Sentí una mano en mi hombro. Domina Gía, una mujer italiana de caderas y pechos rotundos, embutida en cuero y con una fusta blanca en la mano, mi miró desde la profundidad de unos ojos oscuros y juguetones. La conocía desde hacía tiempo, y me dedicó una sonrisa de sus labios pintados en púrpura. Era una de las socias fundadoras del Círculo, y dueña del local. Tras ella, de una cadena que pendía de una argolla en su cinto, venían dos de sus esclavos, que, al detenerse ella, se pusieron de inmediato en posición de espera.

— Gía, mi querida Gía… Te encuentro espectacular esta noche…

Ella rio. Le encantaban las historias de vampiros, y se había implantado unos colmillos de pega, que brillaron, marfileños.

—Eres un adulador, Valac — (vale, cuando me puse nombre en este mundillo atravesaba una época de gustos oscuros y usé este oscurantista sobrenombre, lo reconozco) —, siempre lo has sido.
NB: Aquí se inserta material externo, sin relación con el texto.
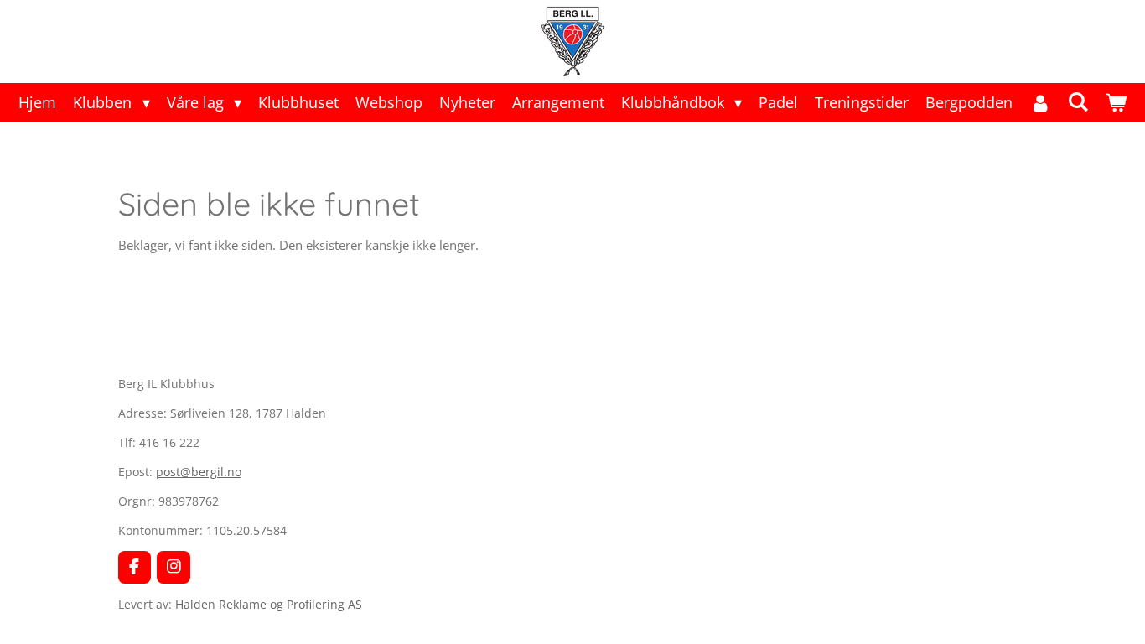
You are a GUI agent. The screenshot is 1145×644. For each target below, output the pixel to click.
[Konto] (1040, 102)
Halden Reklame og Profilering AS (268, 604)
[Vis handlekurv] (1115, 102)
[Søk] (1077, 101)
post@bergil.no (198, 472)
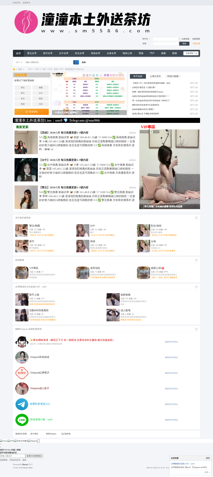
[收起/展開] (196, 218)
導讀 (141, 53)
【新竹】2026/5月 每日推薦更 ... (42, 251)
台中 (41, 93)
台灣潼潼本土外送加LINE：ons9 (30, 287)
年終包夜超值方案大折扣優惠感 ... (43, 320)
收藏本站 (26, 3)
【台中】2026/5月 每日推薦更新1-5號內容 (63, 159)
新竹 (23, 93)
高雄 (23, 104)
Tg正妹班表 (66, 434)
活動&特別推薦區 (39, 310)
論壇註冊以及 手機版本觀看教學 (145, 114)
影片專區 (34, 434)
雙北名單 (32, 53)
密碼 (144, 43)
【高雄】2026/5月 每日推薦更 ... (103, 251)
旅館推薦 (126, 294)
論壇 (18, 53)
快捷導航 (189, 53)
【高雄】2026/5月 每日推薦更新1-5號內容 (63, 132)
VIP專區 (33, 268)
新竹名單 (48, 53)
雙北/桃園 (34, 225)
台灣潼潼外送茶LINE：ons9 (182, 464)
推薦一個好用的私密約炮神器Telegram (147, 92)
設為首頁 (16, 3)
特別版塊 (19, 260)
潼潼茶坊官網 (21, 434)
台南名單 (111, 53)
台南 (41, 104)
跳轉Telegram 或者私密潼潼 (28, 329)
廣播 (163, 53)
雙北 (23, 88)
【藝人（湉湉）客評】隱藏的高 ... (165, 277)
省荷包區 (95, 268)
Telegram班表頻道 (39, 357)
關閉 (208, 458)
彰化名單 (79, 53)
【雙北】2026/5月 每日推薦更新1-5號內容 (63, 187)
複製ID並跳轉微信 (34, 456)
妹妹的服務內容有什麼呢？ (143, 109)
Una deliciosa serpiente…

—Si lo dices por lo que pasó la otra noche… en fin, yo estaba necesitado, tú estabas a tiro y aburrida… y lo de tus ataduras vino solo…

—Eres el único que lo ha hecho… y ha sobrevivido, caro —me dijo, con un matiz molesto en la voz—. Pero te perdono. Fue delicioso y lo disfruté…

— ¿Qué tenemos hoy? —pregunté poniéndome a su lado y mirando al escenario.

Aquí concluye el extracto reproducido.